IDF Is Shocked By Shin Bet’s Report: “We Have No Knowledge About This”

Shin Bet chief Ronen Bar. (IDF spokesperson)

The IDF was shocked by part of the Shin Bet report published on Tuesday that revealed an exceptional operational incident that according to them, was completely unknown to them, Army Radio reported.

The Shin Bet’s internal report on its failure to predict or prevent the  October 7 massacre stated that in the days following the massacre, “The Shin Bet sent a dedicated force to the north in preparation for a possible Radwan Force infiltration. This force encountered terrorists and Shin Bet personnel were also injured there.”

Senior officials in the IDF and the Northern Command responded to the report by saying: “We are not familiar with this event. The IDF is not aware of any encounter between Hezbollah terrorists and Shin Bet personnel in the first days of the war.”

It should be noted that after the publication of the investigation, the IDF contacted the Shin Bet requesting clarification.

Many media outlets and politicians excoriated the Shin Bet investigation which pointed fingers at other entities and tried to place the blame for the colossal failure on others.

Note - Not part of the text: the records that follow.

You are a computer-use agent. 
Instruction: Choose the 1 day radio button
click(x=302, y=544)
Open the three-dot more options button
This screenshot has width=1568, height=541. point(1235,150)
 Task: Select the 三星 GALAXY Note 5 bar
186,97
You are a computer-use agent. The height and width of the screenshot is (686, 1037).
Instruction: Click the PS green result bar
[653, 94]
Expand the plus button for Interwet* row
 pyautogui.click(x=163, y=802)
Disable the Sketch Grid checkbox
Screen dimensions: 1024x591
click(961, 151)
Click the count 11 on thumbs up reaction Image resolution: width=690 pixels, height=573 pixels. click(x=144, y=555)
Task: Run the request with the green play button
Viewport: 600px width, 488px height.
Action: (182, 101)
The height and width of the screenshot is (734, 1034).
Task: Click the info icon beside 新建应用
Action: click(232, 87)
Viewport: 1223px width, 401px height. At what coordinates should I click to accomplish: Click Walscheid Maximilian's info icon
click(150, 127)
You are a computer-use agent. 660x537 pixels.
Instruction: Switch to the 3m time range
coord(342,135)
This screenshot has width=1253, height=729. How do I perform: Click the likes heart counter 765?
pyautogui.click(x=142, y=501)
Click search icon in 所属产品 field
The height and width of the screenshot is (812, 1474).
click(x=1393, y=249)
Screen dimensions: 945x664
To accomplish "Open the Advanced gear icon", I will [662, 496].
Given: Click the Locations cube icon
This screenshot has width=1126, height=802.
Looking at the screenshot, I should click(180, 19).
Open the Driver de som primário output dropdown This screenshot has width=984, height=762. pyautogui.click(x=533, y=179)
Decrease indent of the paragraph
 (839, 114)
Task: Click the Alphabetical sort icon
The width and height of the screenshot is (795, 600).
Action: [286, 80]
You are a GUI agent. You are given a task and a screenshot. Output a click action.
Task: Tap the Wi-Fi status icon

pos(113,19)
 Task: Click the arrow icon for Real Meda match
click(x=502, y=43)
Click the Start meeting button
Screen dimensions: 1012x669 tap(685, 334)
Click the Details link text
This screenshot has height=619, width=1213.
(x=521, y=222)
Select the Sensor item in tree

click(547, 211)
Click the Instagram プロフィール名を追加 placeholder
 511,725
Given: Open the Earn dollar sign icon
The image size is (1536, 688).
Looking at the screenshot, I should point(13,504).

Army Radio military correspondent Doron Kadosh wrote that the “Shin Bet made good use of being a secret organization to publish a document of ‘main points of investigation,’ most of which blames other factors. It is noticeable that an effort was made to extract one bottom line: ‘We failed, but…’ We failed but the political echelon is more to blame because it led a policy of containment towards the Gaza Strip. We failed but the political echelon did not listen to us all these years when we pushed to carry out targeted killings in the Strip.”

Kadosh noted that important details are missing in the report regarding the organization’s conduct on the fateful night of the attack. “If the Shin Bet believed that this was such important information that required a change in preparation – why did its two representatives in the command’s situational assessment not add a single word to the statements of the intelligence officers from the Southern Command and Gaza Division and challenge them even slightly? And why did the Shin Bet refrain from mentioning this?”

In addition, he noted the contradiction between what the Shin Bet claimed were its positions over the years and its actual actions: “How can the unbelievable gap between so many ‘correct’ and ‘sober’ perceptions presented by the Shin Bet and the fact that the organization supported the moves of the political echelon in the Gaza Strip in recent years be explained? [The Shin Bet chief supported civilian measures for the Gaza Strip, supported the ‘understandings’ that were reached shortly before 7/10, and also supported the entry of Gazan workers].”

Kadosh also criticized the fact that the investigation ignores the central issue of the Gazan workers who entered Israel in the years before the massacre: “Did the workers who entered Israel help Hamas and collect intelligence? Did these workers, under the nose, and with the approval of the Shin Bet, become Hamas agents in Israeli territory?”

“After 16 long months of waiting, the Shin Bet, which failed, could have provided the Israeli public with a more incisive, fairer investigation, which takes full accountability, and without ‘but’. Unfortunately, this was not done,” Kadosh emphasized.

The Shin Bet’s report on the October 7 massacre revealed that if the organization had acted differently in the years leading up to the attack and on the night of the attack, both professionally and managerially, the massacre could have been prevented. “This is not the standard we expected of ourselves and the public expected of us,” Shin Bet chief Ronen Bar stated. However, as noted above, he spent much of the report blaming other factors, especially the political echelon.